We first meet Joseph K, a middle-manager in a bank, after a heavy night out; he wakes up with that intense feeling of existential dread that comes to most of us on Saturday mornings. It’s made worse when he’s arrested and nobody will tell him why; he spends the rest of the play trying to hold his life together as an unfathomable bureaucratic nightmare unfurls around him.
Gill’s play is a very sexual take on the source material, homing-in on Joseph’s dalliances and fantasies, shining a fluorescent strip-light on them until they appear tawdry. In this production, Joseph’s crime – whether real or imagined – is most certainly carnal in nature, and the pervading sense of voyeurism is heightened by his frequent references to anonymous faces in the audience peering at him.

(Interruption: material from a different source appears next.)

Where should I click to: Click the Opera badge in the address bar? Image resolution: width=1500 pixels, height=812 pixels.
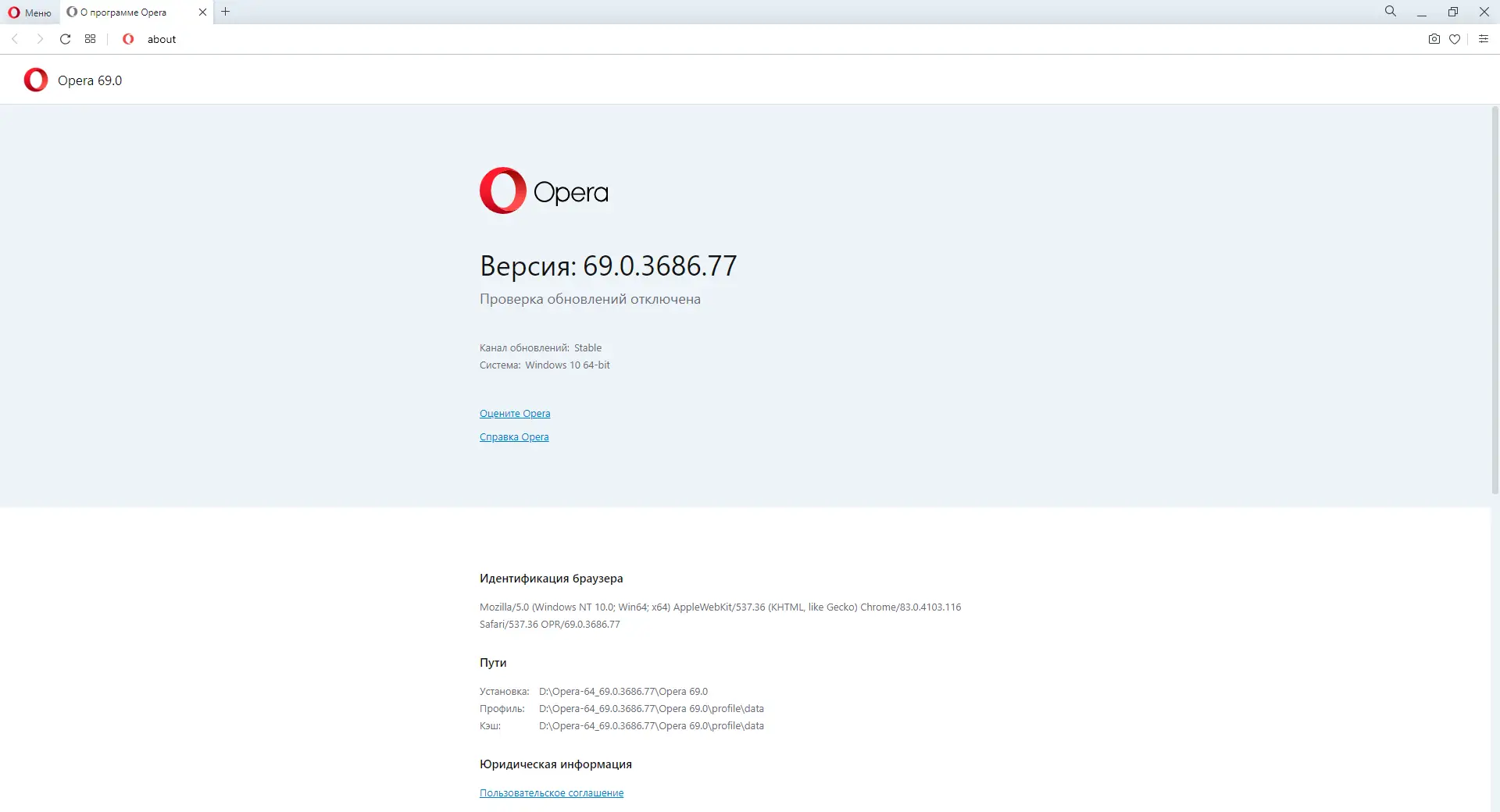(x=128, y=39)
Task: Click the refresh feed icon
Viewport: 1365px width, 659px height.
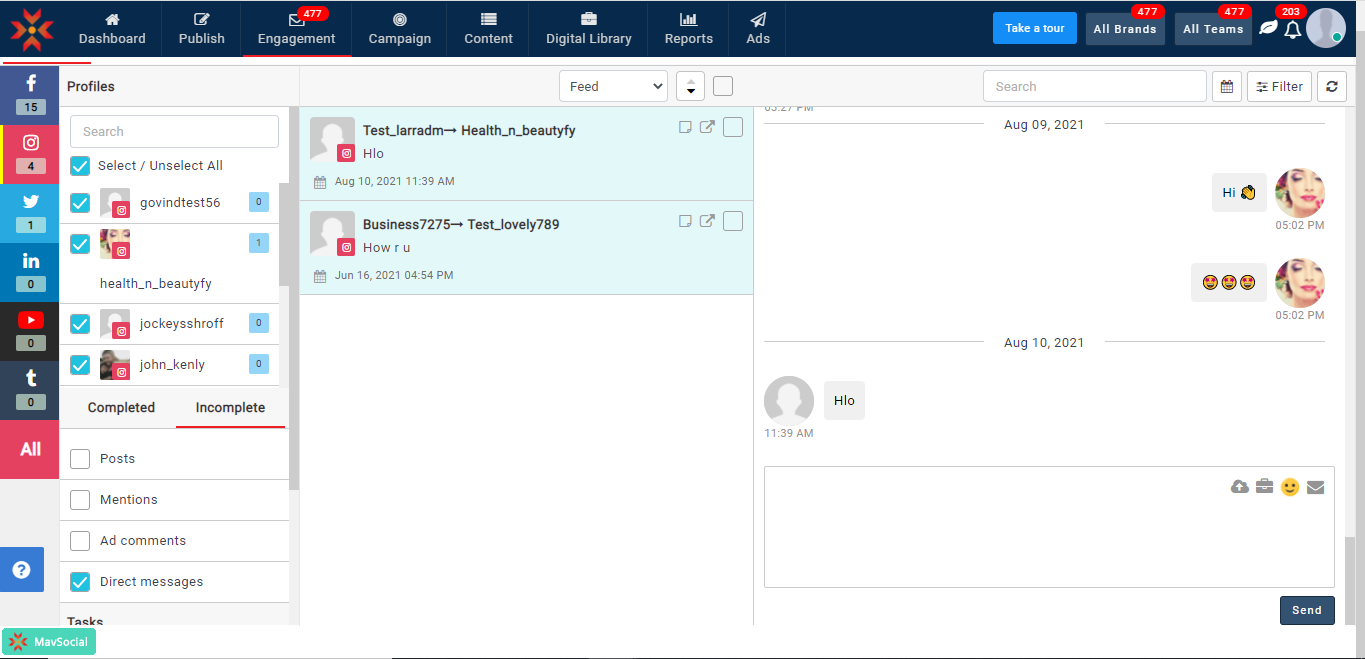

I suspect if Rory Kinnear, one of our finest actors, had a little more hair he’d be playing Iron Man or Jason Bourne by now. Hollywood’s loss is theatre’s gain – he puts in a tremendous performance as Joseph; we feel his exasperation as every decision he makes, every word he speaks, digs him deeper into the rut of his life. His confusion is echoed in his internal monologue, which is rendered in a kind of barely coherent pidgin English.
The staging is superb – seats are built around a long, thin conveyor belt, on which the accoutrements of life – doors, beds, filing cabinets – emerge from darkness. It’s a neat metaphor: a treadmill upon which Joseph must run, never making any headway, and allows for some impressive choreography, with actors gliding by, sidestepping furniture as they move from home to office to court.
Two hours straight-through on seats as uncomfortable as the ones at the Young Vic is a tall order. But this is a play about protracted, dreary despair, a silent scream dragged out over years until the inevitable release of death – it rather adds to the Kafkaesque experience.